The United Nations Institute for Namibia (UNIN) was an educational body set up by the United Nations Council for Namibia from 1976 to 1990. Based in Zambia's capital of Lusaka, UNIN was the brainchild of United Nations Commissioner for Namibia Seán MacBride, the proposal creating UNIN was adopted by the United Nations General Assembly in December 1974. The forerunner to the current University of Namibia, UNIN sought to educate Namibians for roles in an independent Republic of Namibia.

==Background==
As states across Africa achieved independence, Namibia remained illegally ruled by Apartheid South Africa. Treated as a fifth province, Namibia did not have its own tertiary educational system. Bantu Education, or purposely inferior education for Black Namibians, was the norm education in Namibia for Black Namibians. The United Nations Council for Namibia under Seán MacBride put forth a plan in February 1974 for a tertiary educational institution for Namibia in Africa, preferably Zambia.
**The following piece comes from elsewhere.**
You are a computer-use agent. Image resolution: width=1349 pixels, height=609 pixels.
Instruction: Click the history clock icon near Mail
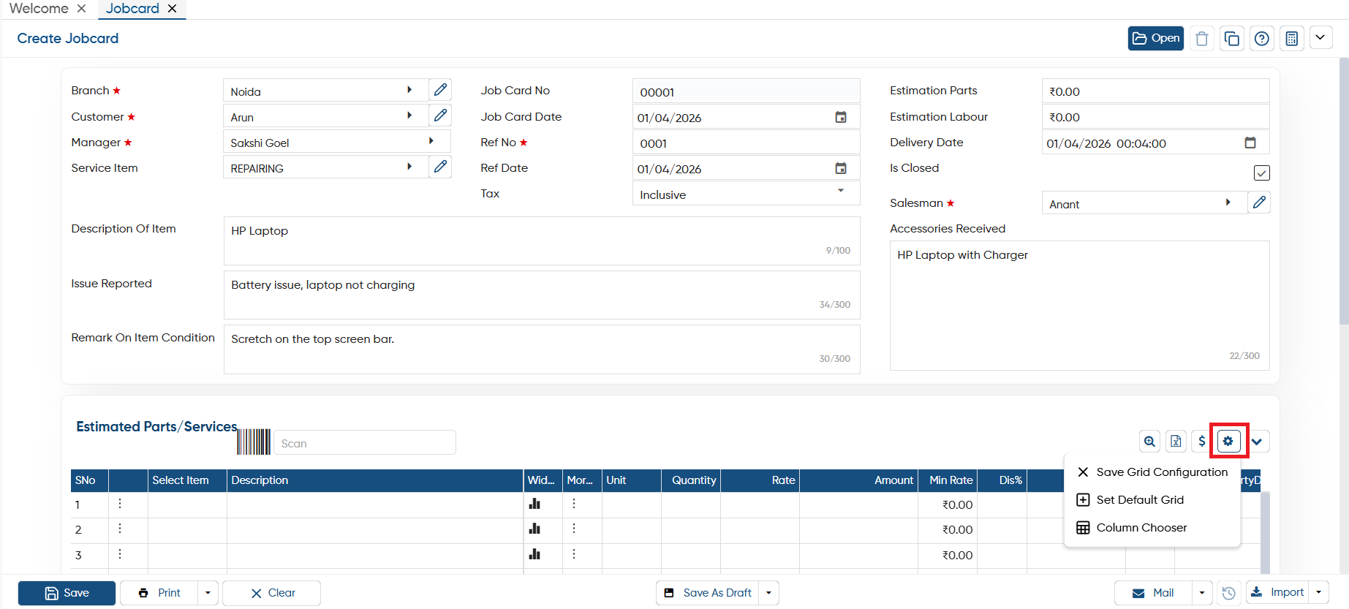(x=1229, y=593)
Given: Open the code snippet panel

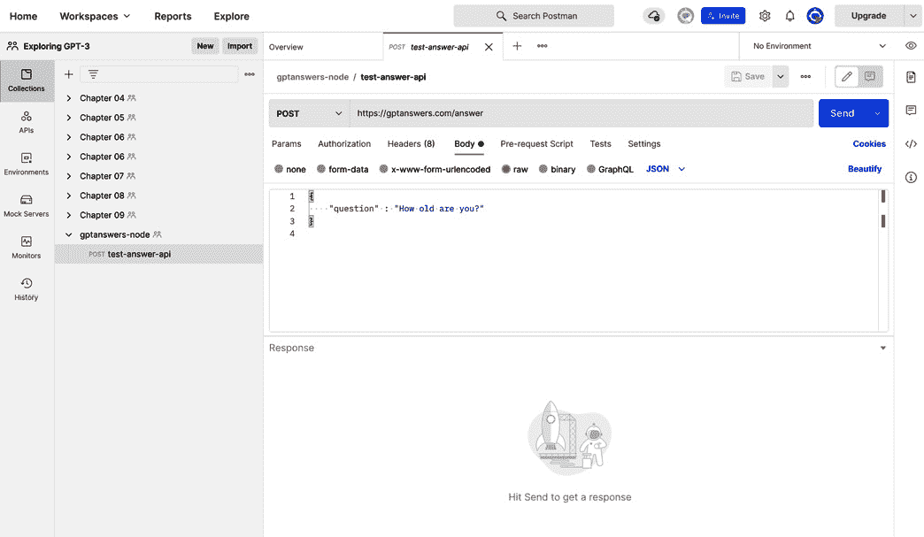Looking at the screenshot, I should pos(911,143).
On 26 August 1976 (Namibian Heroes' Day), President of Zambia Kenneth Kaunda formally inaugurated the institute in Lusaka.

==Funding==
Funding for UNIN was provided for, on a short-term basis, by the United Nations Fund for Namibia, itself funded by individual government donations and private organizations such as the Ford Foundation.

==Since independence==
Closing in September 1990 (6 months after formal independence was achieved), UNIN's files have been transferred to the archival unit at the University of Namibia.

==Notable people affiliated with the United Nations Institute for Namibia==
- Martti Ahtisaari, member of the Senate of UNIN from 1975 to 1976; Finnish politician and diplomat
- Hage Geingob, founding director from 1975 to 1989, current President of Namibia
- Petrus Damaseb, High Court Judge, CAF and FIFA official
- Kalla Gertze, student and future Congress of Democrats MP
- Tsudao Gurirab, earned diploma in Management and Development Studies in 1982, future Congress of Democrats MP
- Hidipo Hamutenya, founding member, deputy director and head of the history and political science department from 1976 to 1981; founding member of opposition party Rally for Democracy and Progress (RDP)
- Albert Kawana, earned diploma in management and development studies in 1979, future SWAPO MP and prominent cabinet member beginning in 2000
- Nangula Mbako, obtained a diploma in development studies and management in 1986; permanent secretary in the Ministry of Fisheries and Marine Resources of Namibia since April 2000
- Ngarikutuke Tjiriange, assistant professor from 1977 to 1982; Minister for Veteran's Affairs of Namibia
- Inge Zaamwani, 1981 graduate in development studies, managing director of Namdeb mining venture since 1999.
- Martin Andjaba, longest serving Namibian Permanent Representative to the United Nations, and current Namibian Ambassador to the Federal Republic of Germany.